Hari ini, 17 Januari 2013, banjir besar kembali
melanda Ibukota Negara tercinta, Jakarta. Banjir yang dianggap cukup besar,
setidaknya dalam kurun 5 tahun terakhir ini, bahkan menghampiri Istana Negara.
Banyak pihak kaget, terlebih stasiun televisi selalu menayangkan kejadian ini. Namun saya cukup apresiasi
dengan kecekatan Gubernur DKI, pak Jokowi dalam mengantisipasi dampak lain yang
mungkin timbul. Segenap aparatur yang ada, sipil-militer-medis-ormas maupun
rakyat jelata, terlihat dikerahkan untuk
mengatasi ataupun mengurangi resiko akibat banjir kali ini.

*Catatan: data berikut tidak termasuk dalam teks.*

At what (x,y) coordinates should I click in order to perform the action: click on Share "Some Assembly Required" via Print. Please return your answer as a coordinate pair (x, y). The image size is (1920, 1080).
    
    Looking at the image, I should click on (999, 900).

Ada duka disini. Itu pasti. Aktifitas ekonomi
tersendat. Pengungsi bertahan sambil menanti bantuan makanan, pakaian dan
obat-obatan. Ada rumah-rumah yang harus ditinggalkan. Ada harta benda yang
harus direlakan. Intinya, kita mengalami kerugian.
Aku tak merasakan langsung. Aku di bagian tengah
Pulau Sumatera, yang tentunya jauh dari Ibukota Negara. Namun ada duka yang
mampir di hati ini. Ada empati. Ada kekhawatiran yang menghinggapi.
Membayangkan nasib sesama insan. Hingga, terucap lirih doa pada Tuhan.
Namun, dibalik kegundahan ini, tetap terselip
sebuah Tanya. Banjir mungkin kan berlalu, seiring membaiknya cuaca. Yang sakit,
kan dibantu tuk berobat. Yang terpisah, kan berusaha bertemu keluarganya. Yang
tak bisa ngantor, telah dinanti computer dan meja kerjanya. Semua kan membenahi
kerusakan yang terjadi saat banjir ini.
Namun adakah masalah berhenti hanya sampai disitu?
Bukankah banjir di Jakarta bukan hanya kali ini saja?
Ya, rasanya segenap bangsa ini, mengingat inilah
Ibukota Negara kita, perlu berpikir kembali solusi dan langkah nyata untuk
menghindari kejadian serupa.
Secara ilmiah, pemerintah dapat menemukan penyebab
terjadinya banjir. Tak salah lagi, kaitannya dengan daya dukung dan daya
tampung lingkungan.
Namun, apa langkah yang harus ditempuh? Tentu ada
roadmapnya.
Hanya saja, seberapa besar komitmen dan perhatian
kita, untuk sama-sama menghilangkan masalah klasik ini dari Jakarta. Jika ada
kesadaran dan gerakan bersama, bumi nan hijaupun kan mendukung kita.